===== DATA FOR REVIEW

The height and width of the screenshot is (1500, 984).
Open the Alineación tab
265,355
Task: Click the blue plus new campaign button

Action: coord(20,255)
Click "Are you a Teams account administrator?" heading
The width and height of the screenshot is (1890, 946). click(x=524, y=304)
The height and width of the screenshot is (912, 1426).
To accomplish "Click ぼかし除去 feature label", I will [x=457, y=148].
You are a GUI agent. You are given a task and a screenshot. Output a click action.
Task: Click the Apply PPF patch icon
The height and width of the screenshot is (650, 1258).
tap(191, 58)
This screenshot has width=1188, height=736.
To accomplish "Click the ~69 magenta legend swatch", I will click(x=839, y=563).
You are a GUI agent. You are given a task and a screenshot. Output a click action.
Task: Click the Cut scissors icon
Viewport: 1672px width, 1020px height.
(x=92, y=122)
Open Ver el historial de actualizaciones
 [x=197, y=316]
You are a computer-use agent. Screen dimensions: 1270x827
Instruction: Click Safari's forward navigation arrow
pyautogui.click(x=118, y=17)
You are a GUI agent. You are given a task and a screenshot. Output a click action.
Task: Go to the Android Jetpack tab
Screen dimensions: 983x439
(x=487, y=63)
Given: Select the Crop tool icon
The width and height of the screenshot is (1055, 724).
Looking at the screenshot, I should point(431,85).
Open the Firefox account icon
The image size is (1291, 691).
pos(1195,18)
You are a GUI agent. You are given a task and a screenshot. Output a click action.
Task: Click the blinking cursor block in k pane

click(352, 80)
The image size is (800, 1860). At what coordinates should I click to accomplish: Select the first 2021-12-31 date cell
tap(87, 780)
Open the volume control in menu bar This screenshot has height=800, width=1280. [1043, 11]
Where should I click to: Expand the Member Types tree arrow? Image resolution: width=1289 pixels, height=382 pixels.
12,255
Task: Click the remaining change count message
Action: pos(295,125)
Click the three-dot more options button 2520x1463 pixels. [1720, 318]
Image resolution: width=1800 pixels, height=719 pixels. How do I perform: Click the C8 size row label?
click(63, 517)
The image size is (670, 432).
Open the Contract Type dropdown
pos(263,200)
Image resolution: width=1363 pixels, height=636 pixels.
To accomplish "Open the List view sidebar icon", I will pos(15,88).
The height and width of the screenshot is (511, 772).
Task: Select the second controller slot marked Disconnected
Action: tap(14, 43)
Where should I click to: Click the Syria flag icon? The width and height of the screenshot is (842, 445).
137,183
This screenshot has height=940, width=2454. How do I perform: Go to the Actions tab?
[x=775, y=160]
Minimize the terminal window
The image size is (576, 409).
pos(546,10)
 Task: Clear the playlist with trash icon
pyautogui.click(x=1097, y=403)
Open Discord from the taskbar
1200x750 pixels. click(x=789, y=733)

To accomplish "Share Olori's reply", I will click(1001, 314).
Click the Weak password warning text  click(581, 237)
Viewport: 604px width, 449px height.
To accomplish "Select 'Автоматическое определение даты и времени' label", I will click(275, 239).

==========

▸ **ASSIGNMENT**:
Retype every entry, keeping each character as it was.

▸ **RESPONSE**:
The height and width of the screenshot is (1500, 984).
Open the Alineación tab
265,355
Task: Click the blue plus new campaign button

Action: coord(20,255)
Click "Are you a Teams account administrator?" heading
The width and height of the screenshot is (1890, 946). click(x=524, y=304)
The height and width of the screenshot is (912, 1426).
To accomplish "Click ぼかし除去 feature label", I will [x=457, y=148].
You are a GUI agent. You are given a task and a screenshot. Output a click action.
Task: Click the Apply PPF patch icon
The height and width of the screenshot is (650, 1258).
tap(191, 58)
This screenshot has width=1188, height=736.
To accomplish "Click the ~69 magenta legend swatch", I will click(x=839, y=563).
You are a GUI agent. You are given a task and a screenshot. Output a click action.
Task: Click the Cut scissors icon
Viewport: 1672px width, 1020px height.
(x=92, y=122)
Open Ver el historial de actualizaciones
 [x=197, y=316]
You are a computer-use agent. Screen dimensions: 1270x827
Instruction: Click Safari's forward navigation arrow
pyautogui.click(x=118, y=17)
You are a GUI agent. You are given a task and a screenshot. Output a click action.
Task: Go to the Android Jetpack tab
Screen dimensions: 983x439
(x=487, y=63)
Given: Select the Crop tool icon
The width and height of the screenshot is (1055, 724).
Looking at the screenshot, I should point(431,85).
Open the Firefox account icon
The image size is (1291, 691).
pos(1195,18)
You are a GUI agent. You are given a task and a screenshot. Output a click action.
Task: Click the blinking cursor block in k pane

click(352, 80)
The image size is (800, 1860). At what coordinates should I click to accomplish: Select the first 2021-12-31 date cell
tap(87, 780)
Open the volume control in menu bar This screenshot has height=800, width=1280. [1043, 11]
Where should I click to: Expand the Member Types tree arrow? Image resolution: width=1289 pixels, height=382 pixels.
12,255
Task: Click the remaining change count message
Action: pos(295,125)
Click the three-dot more options button 2520x1463 pixels. [1720, 318]
Image resolution: width=1800 pixels, height=719 pixels. How do I perform: Click the C8 size row label?
click(63, 517)
The image size is (670, 432).
Open the Contract Type dropdown
pos(263,200)
Image resolution: width=1363 pixels, height=636 pixels.
To accomplish "Open the List view sidebar icon", I will pos(15,88).
The height and width of the screenshot is (511, 772).
Task: Select the second controller slot marked Disconnected
Action: tap(14, 43)
Where should I click to: Click the Syria flag icon? The width and height of the screenshot is (842, 445).
137,183
This screenshot has height=940, width=2454. How do I perform: Go to the Actions tab?
[x=775, y=160]
Minimize the terminal window
The image size is (576, 409).
pos(546,10)
 Task: Clear the playlist with trash icon
pyautogui.click(x=1097, y=403)
Open Discord from the taskbar
1200x750 pixels. click(x=789, y=733)

To accomplish "Share Olori's reply", I will click(1001, 314).
Click the Weak password warning text  click(581, 237)
Viewport: 604px width, 449px height.
To accomplish "Select 'Автоматическое определение даты и времени' label", I will click(275, 239).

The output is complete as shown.